All lines from the one with "OUTLET (282, 175)" through the final line of the records below must be written out exactly, with no other text.

RECORDS SHOWN section start

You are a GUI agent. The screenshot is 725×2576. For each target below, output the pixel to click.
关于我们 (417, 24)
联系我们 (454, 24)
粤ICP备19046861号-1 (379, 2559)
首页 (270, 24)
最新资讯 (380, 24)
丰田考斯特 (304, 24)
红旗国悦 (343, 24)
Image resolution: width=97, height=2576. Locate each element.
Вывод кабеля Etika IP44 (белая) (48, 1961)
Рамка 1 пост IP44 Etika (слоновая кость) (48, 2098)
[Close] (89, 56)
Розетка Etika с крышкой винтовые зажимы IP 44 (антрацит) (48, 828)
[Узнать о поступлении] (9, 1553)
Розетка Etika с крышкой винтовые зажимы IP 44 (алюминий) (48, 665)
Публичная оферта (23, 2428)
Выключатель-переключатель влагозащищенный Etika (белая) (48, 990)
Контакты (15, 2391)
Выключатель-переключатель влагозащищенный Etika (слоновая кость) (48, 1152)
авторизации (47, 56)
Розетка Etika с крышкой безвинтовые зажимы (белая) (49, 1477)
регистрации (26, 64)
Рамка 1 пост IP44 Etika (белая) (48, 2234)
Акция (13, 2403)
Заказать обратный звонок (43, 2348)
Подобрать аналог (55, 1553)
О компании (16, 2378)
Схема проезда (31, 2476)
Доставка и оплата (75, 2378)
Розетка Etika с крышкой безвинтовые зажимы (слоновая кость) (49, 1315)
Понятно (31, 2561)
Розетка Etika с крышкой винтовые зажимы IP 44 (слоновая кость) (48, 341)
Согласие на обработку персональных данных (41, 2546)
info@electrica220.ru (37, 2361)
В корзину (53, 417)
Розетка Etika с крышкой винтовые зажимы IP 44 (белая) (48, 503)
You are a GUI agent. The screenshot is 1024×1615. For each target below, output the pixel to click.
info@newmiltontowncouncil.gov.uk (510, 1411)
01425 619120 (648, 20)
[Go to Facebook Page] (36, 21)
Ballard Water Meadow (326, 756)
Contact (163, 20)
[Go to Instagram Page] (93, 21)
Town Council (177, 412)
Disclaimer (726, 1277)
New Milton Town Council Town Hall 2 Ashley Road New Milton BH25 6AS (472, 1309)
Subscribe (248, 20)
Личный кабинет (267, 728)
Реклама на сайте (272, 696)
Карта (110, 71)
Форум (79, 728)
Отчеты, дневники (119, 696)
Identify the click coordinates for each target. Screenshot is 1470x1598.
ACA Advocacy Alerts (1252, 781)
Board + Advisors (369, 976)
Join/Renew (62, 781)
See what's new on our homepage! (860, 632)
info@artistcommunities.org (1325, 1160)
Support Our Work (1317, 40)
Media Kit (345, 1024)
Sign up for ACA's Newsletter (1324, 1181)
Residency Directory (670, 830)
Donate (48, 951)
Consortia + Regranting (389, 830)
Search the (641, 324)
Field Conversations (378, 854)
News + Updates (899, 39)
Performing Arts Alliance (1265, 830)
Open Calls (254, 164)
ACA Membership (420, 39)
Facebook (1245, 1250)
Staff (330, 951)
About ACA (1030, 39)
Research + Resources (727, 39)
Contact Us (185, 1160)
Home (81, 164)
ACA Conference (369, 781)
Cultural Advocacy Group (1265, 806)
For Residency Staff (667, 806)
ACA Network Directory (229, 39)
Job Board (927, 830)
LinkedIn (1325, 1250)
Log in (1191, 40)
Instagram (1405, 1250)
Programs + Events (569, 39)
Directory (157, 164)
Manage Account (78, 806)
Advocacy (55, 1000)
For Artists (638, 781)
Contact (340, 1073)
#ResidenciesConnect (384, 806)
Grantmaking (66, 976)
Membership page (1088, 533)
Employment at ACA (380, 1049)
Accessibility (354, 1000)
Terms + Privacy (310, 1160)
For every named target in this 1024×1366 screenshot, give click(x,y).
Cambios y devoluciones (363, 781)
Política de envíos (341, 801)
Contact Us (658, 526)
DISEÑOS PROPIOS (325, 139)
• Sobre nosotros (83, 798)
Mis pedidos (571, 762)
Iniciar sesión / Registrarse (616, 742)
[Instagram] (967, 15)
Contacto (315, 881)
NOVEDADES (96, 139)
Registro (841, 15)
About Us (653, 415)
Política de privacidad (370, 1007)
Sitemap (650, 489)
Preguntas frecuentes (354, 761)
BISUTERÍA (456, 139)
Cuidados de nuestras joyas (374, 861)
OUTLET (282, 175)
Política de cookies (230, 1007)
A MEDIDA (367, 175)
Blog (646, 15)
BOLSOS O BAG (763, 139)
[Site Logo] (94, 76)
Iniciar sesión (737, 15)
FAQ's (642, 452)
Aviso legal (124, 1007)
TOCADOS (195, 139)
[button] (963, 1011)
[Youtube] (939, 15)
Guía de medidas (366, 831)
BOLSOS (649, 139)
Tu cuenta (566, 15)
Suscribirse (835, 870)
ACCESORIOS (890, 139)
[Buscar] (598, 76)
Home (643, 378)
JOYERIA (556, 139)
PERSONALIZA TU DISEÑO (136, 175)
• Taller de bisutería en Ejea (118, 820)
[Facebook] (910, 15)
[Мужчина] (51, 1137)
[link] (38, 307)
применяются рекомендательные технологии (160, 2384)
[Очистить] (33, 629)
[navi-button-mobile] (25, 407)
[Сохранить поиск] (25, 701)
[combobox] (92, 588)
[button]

RECORDS SHOWN section end

### YOUR SOLUTION
OUTLET (282, 175)
Política de cookies (230, 1007)
A MEDIDA (367, 175)
Blog (646, 15)
BOLSOS O BAG (763, 139)
[Site Logo] (94, 76)
Iniciar sesión (737, 15)
FAQ's (642, 452)
Aviso legal (124, 1007)
TOCADOS (195, 139)
[button] (963, 1011)
[Youtube] (939, 15)
Guía de medidas (366, 831)
BOLSOS (649, 139)
Tu cuenta (566, 15)
Suscribirse (835, 870)
ACCESORIOS (890, 139)
[Buscar] (598, 76)
Home (643, 378)
JOYERIA (556, 139)
PERSONALIZA TU DISEÑO (136, 175)
• Taller de bisutería en Ejea (118, 820)
[Facebook] (910, 15)
[Мужчина] (51, 1137)
[link] (38, 307)
применяются рекомендательные технологии (160, 2384)
[Очистить] (33, 629)
[navi-button-mobile] (25, 407)
[Сохранить поиск] (25, 701)
[combobox] (92, 588)
[button]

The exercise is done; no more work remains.